First, this study is an inventory off the actions to be taken from the input of both patients and professionals. Because the strength of this is that it allows the conclusion that most of the actions (13/18) were mentioned by both groups. Second, to our knowledge, this is the first study to examine, from the perspective of patient participation in patient safety, the mitigation of negative effects within an Obstetrics department. Thus, it contributes to closing a gap in the scientific literature. Despite these strengths, there are three limitations. Our sample size was limited both in terms of patients and professionals. Additionally, most of the patients were highly educated, and there was no equal distribution among professionals, thus potentially not reflecting the broader population.

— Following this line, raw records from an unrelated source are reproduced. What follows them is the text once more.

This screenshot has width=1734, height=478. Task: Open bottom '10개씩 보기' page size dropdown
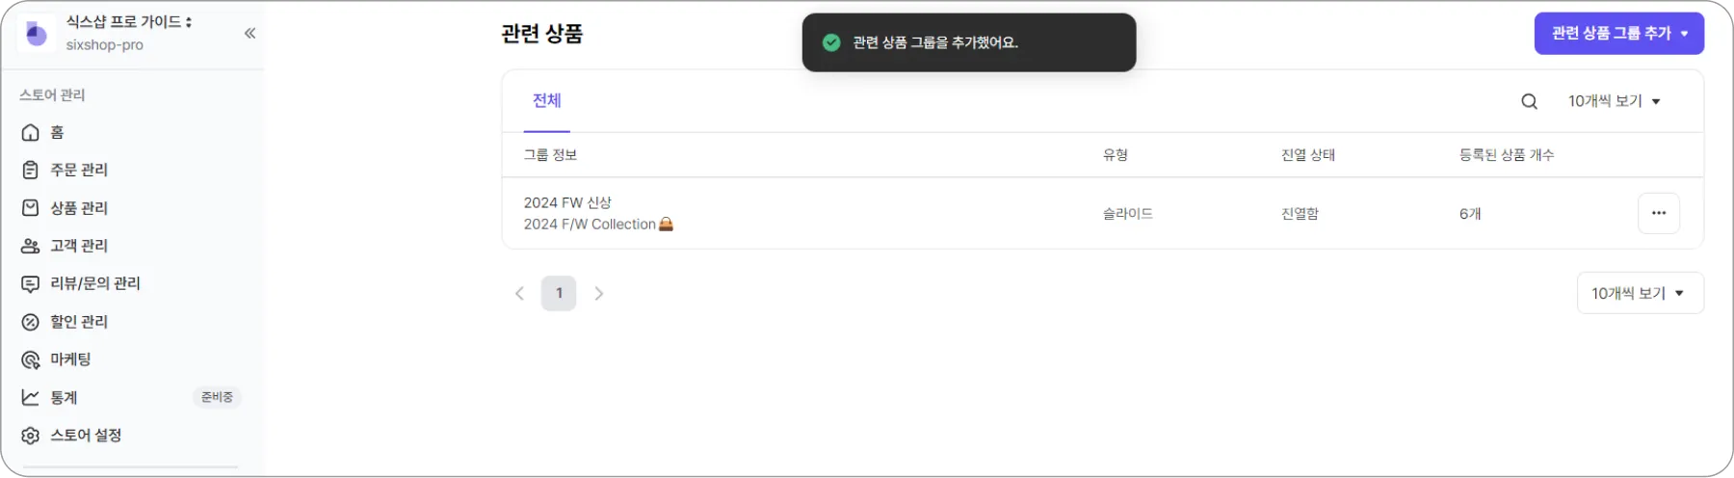1639,293

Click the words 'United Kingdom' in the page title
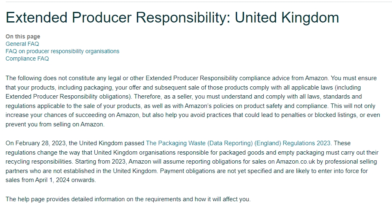(287, 18)
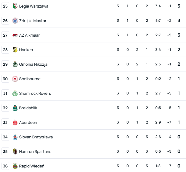Click the Shamrock Rovers club crest
The height and width of the screenshot is (172, 186).
click(15, 93)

This might have introduced selection bias [75]. However, additional respondents were recruited until data saturation was achieved. Second, the generalizability of this research is limited, although this is not necessarily a goal in qualitative research [76]. That is, the actions identified come from a specific context and generate an overview of this. Third, by choosing to analyze the data deductively based on Bate et al.’s model [28], the results were shaped by the categories therein. Other models for deductive analysis might have revealed broader or different actions. Nevertheless, the model used does provide specific categories that can then be further elaborated by practitioners.

Conclusion

Eighteen different actions emerged within five categories from this study in a specific context of an Obstetrics department. No actions fit within the model’s sixth category of ‘politics’. The main finding from this study is that most of the actions highlight the need for a patient-centered culture change. Currently, this still relies heavily on the perspective of professionals and too little consideration is given to that of patients. Future studies could repeat our approach but in a different specific context to see whether other practical actions would be identified for further development. This could include looking at other respondents within the study population, such as other job groups of professionals or less educated patients.

Practical implications

A specialty or department must recognize that these negative effects occur in patient participation within the realm of patient safety. By doing so, space, money and time have to be created to elaborate on these actions by patients and professionals and integrate them into the organizations’ structure, culture and practices.